It’s been a week of big events in the voting rights world, and I’ve been privileged enough to witness much of it first-hand. On Wednesday, the U.S. Supreme Court heard oral arguments in Shelby County v. Holder, a case challenging the constitutionality of Section 5 of the Voting Rights Act. Even Justice Samuel Alito has acknowledged that this law is “one of the most successful statutes that Congress passed in the 20th century and one could probably go farther than that.” And earlier in the week, a three-judge panel of North Carolina state judges heard oral arguments in the case challenging the constitutionality of the state legislative and congressional redistricting plans enacted by the General Assembly in 2011. Listening to discussion of the Voting Rights Act in both cases, I was struck by contrasts between the arguments advanced by lawyers for Republicans in the North Carolina case and what the conservative justices were concerned with the Shelby case.
Section 5 of the Voting Rights Act requires certain parts of the country (including 40 of North Carolina’s 100 counties) to get pre-approval before making any changes to voting laws, including redistricting plans. The differences are more than a little ironic.
For example, Justice Antonin Scalia railed, offensively to my ear, against “perpetual racial entitlements,” worrying that the Voting Rights Act might forever mandate that “certain districts … are black districts by law.”
But voters of color in North Carolina are the ones now fighting Scalia’s fight – they don’t want or need a map of just “black districts” and “white districts.” They consistently argued in favor of building on the progress they’ve made in creating successful multi-racial coalitions. They repeatedly asked Bob Rucho and David Lewis, Republican chairmen of state legislative committees on redistricting, not to be shoved into “black districts” when they’ve proven that black candidates can win in districts that are not majority black.

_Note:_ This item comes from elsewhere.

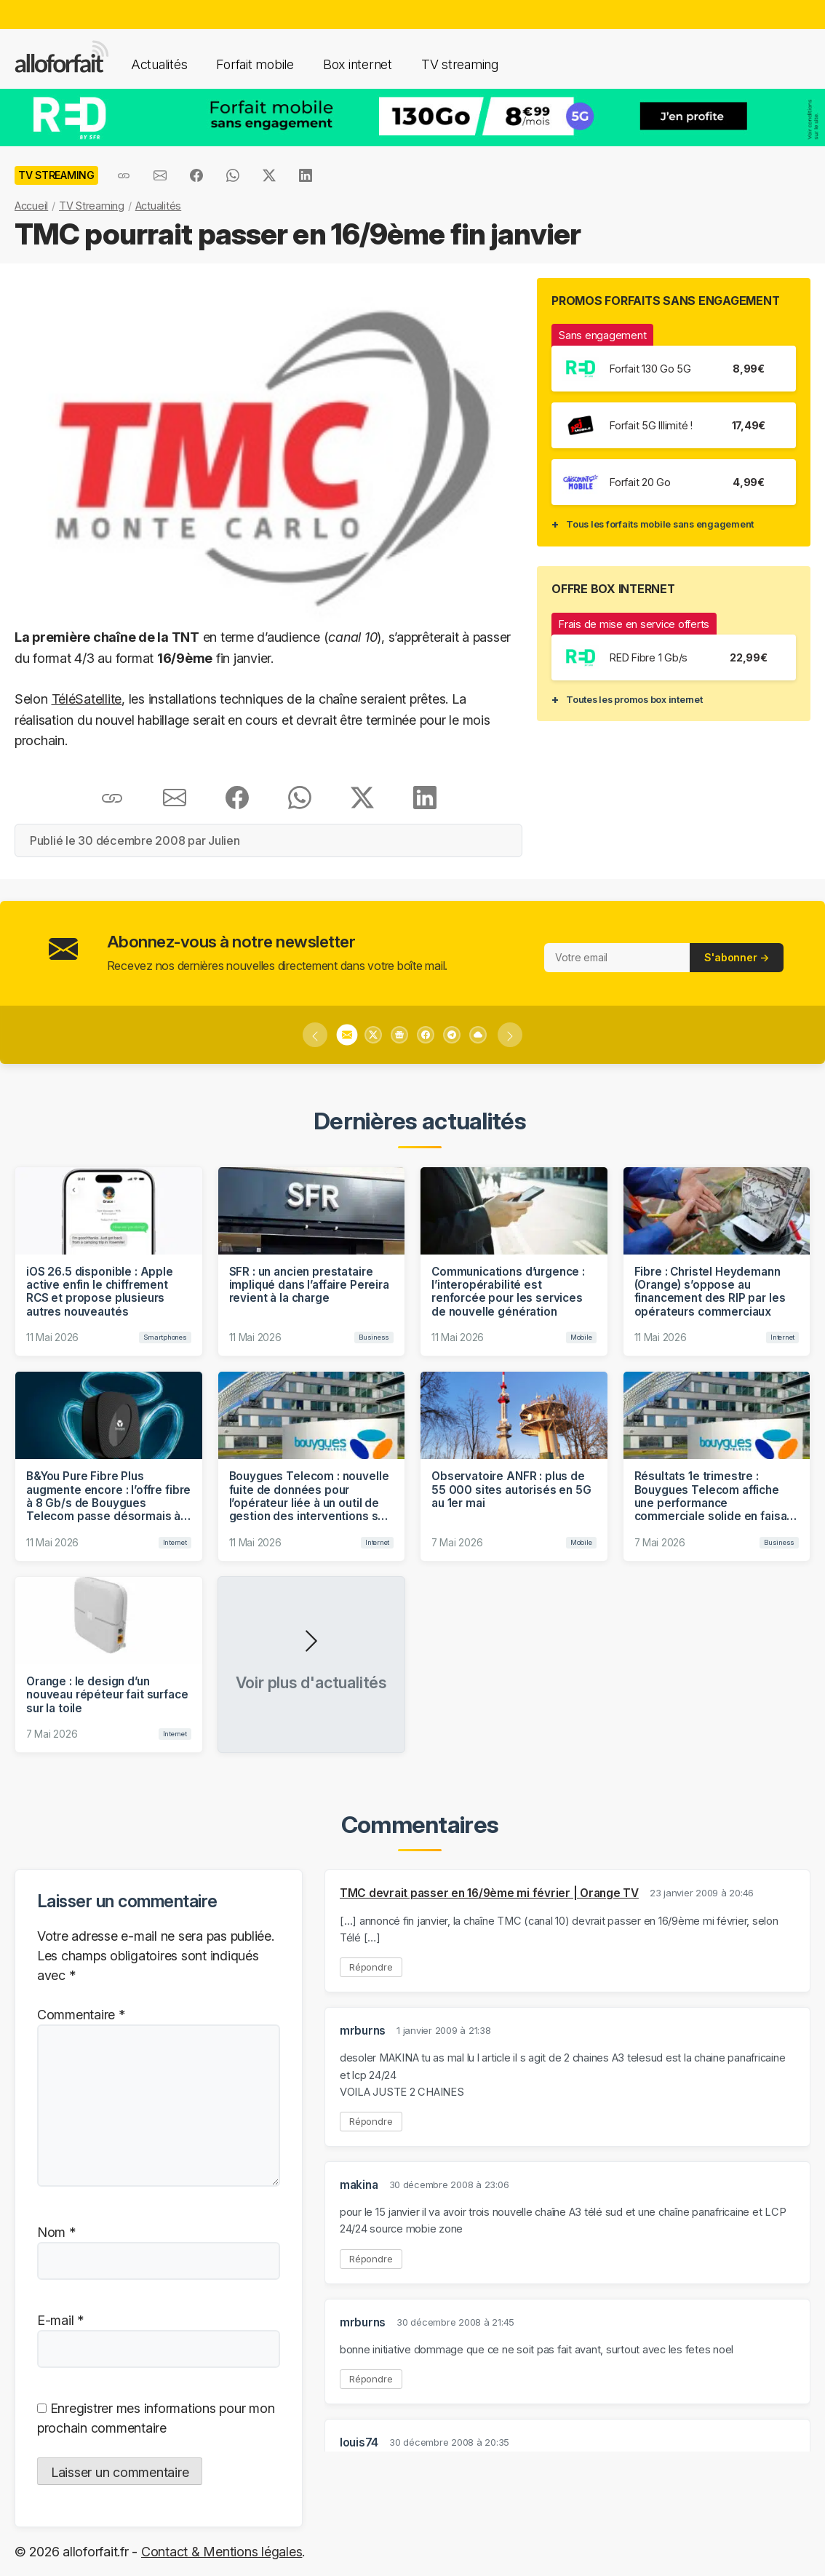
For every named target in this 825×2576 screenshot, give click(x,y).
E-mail (60, 2320)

It’s the General Assembly’s 2011 maps that perfected the brand of racial entrenchment that Scalia finds distasteful.
Similarly, the Supreme Court conservatives posed sharp questions about the need for Congress to develop evidence that established the specific record of racial discrimination in each state subject to Section 5. They suggested that it was important not to lump states together in assessing whether a voting rights remedy remained necessary.